第1巻 第77話 ガラスノ
レオン 「え!?」
シルフ 「ん!?」
楽 「わわっ!?」
千棘 「ど…どーしたのシルフ?いきなり星匣から出て来て?」
シルフ 「あ!いや……なんでも無いわよ……」
レオン 「……………」
シルフ 「レオン、あんたも気付いた?」
レオン 「うん。ボクも今一瞬、木星の星の光を感じたよ。」
シルフ 「ええ、しかもコレは野生の星獣のものじゃないわ。
明らかに契約星獣のものよ。」
レオン 「…………………」
千棘 「ねー楽、次どのゲームやる?
もう蒼也くんから貰ったカジノチップ殆ど無いじゃない!」
楽 「お前が負けまくるからだろ………」
千棘 「何よ………ギャンブルだから仕方がないじゃ無い。
負ける時もあるわよ。」
楽 「まあ、そりゃあそうだけど………あ!あれなんかどうだ?」
千棘 「え?アレって………チェス?」
楽が残ったチップでやるのを選んだのは、ガラス製のチェスだった
楽 「ほら、これなら賭けチップを自由に選択できるだろ?」
千棘 「そうね。それにこのチェス、ガラスで出来ててキレーだし。
いいわよ。」
カチャ カチャ カチャ
楽 「う〜〜、ヤベェもう駒が数個しかねぇ………」
カチャ
千棘 「チェックメイト」
楽 「あ〜〜〜!負けたーー!!」
千棘 「やったぁ」
楽 「将棋なら竜達と良くやってるから勝てると思ったのに………」
千棘 「チェスと将棋は違うわよ?将棋と違って相手の駒を取っても自分は使えないからね。

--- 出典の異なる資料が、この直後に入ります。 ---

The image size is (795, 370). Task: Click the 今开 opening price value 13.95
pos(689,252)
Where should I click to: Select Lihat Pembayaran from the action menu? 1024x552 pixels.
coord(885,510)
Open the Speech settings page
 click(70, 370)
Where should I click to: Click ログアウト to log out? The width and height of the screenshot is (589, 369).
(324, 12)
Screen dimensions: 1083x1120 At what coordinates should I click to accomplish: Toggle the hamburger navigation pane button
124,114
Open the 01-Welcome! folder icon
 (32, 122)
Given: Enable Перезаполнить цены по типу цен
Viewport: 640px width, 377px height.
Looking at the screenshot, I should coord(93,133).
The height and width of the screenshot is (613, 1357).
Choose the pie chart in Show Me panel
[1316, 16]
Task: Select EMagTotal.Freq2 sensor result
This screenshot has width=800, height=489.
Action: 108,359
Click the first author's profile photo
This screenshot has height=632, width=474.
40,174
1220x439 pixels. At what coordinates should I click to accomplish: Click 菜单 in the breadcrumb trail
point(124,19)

」
楽 「でも………なんだかお前に負けたら悔しくなって来た!またやりてーな〜〜」
? 「おや、ならばそのチェス盤を買って行きますか?」
楽 「え?」
千棘 「あ!オーナーさん。」
オーナー 「気に入ったら、チップで買って行けばいいよ。
そのガラスのチェス盤なら、君達が蒼也から貰った余りのチップでも十分買えるしね。」
楽 「え?おっさん、蒼也とも知り合いなのか?」
千棘 「ちょっと楽!失礼でしょ?このオーナーさんは数十のマフィア・ギャング組織御用達のこのカジノを一代で築いて経営している人よ!」
楽 「え!?そんなにスゲー人なのか?」
オーナー 「いやいや桐崎のお嬢さん、そんな凄い人間じゃないよ僕は。
この前もあの女の所為でパーティーを台無しにされたしね………」
千棘 「ああ、あの事件ですか。全く酷いですよね………」
楽 「え?このカジノで前になんかあったのか?」
オーナー 「まあ、僕のだらしない話は置いといて、どうする?買うのかい?」
楽 「あ、いやそれは………」
千棘 「買います。」
キッパリ
そして楽と千棘はゲームで使った余りのチップを使ってガラスのチェス盤一式を買った
帰り道
楽 「……………しかし珍しいよな。食い物でも無いのにお前があんなに欲しがるなんて。」
千棘 「な!?あんた、私を食べる事しか生き甲斐ない女だとでも思ってるの?失礼ね!」
楽 「わわっ!?悪かったって!」
千棘 「……………なんかね、このゲームって似てると思ったの。
恋愛と。」
楽 「え?」
千棘 「駒の動き一つ一つで状況と相手の考えてる事が変わって行く………
それに一度取られた駒はもう取り返せない。
恋愛でも取り返しが一度相手にしちゃった事はつかないでしょ?」
楽 「言われてみればそうだな………」
楽は高校時代の2年半の千棘との、皆んなとの毎日を思い出しながら、千棘と手を繋ぎながら集英組の実家に帰りました。